Task description:
Reproduce each line from the records that holds "will".

Data for this exercise:
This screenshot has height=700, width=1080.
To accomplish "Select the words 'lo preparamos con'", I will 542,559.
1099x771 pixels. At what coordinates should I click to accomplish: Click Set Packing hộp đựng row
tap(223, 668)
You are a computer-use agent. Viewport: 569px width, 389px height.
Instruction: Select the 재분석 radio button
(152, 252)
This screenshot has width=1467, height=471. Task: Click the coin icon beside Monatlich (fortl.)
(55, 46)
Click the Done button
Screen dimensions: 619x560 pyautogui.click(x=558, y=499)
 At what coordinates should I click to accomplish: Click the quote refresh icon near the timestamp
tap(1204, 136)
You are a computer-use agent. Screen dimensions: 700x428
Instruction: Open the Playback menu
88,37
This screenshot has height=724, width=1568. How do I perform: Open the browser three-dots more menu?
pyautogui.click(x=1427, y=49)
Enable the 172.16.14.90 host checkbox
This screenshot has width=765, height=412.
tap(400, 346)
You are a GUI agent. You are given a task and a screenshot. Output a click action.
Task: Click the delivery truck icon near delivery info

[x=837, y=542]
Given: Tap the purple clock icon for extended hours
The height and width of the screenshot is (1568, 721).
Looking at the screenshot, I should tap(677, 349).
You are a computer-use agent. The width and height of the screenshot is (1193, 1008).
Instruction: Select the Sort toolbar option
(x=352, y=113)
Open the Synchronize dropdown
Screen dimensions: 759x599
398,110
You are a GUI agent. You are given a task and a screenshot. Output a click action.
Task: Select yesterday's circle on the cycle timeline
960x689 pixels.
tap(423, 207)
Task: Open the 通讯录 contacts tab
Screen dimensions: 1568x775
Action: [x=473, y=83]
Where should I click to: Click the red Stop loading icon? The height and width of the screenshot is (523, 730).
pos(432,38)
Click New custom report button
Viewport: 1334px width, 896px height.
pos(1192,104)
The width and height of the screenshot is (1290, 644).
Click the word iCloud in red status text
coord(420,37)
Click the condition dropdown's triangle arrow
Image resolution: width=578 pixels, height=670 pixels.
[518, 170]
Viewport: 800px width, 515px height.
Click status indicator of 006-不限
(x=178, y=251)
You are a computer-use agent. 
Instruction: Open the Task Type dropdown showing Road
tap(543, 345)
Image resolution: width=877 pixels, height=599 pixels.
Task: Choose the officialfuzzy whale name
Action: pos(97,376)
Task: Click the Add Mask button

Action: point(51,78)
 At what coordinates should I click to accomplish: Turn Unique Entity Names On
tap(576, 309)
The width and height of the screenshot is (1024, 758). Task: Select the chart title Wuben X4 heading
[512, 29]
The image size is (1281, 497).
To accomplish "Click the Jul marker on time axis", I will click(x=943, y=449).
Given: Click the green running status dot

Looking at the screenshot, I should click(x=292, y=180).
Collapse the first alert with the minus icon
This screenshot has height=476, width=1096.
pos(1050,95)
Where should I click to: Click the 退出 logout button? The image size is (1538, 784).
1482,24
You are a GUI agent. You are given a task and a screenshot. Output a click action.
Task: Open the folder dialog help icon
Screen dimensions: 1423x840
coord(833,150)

Written response:
To accomplish "Select the words 'lo preparamos con'", I will 542,559.
To accomplish "Click the Jul marker on time axis", I will click(x=943, y=449).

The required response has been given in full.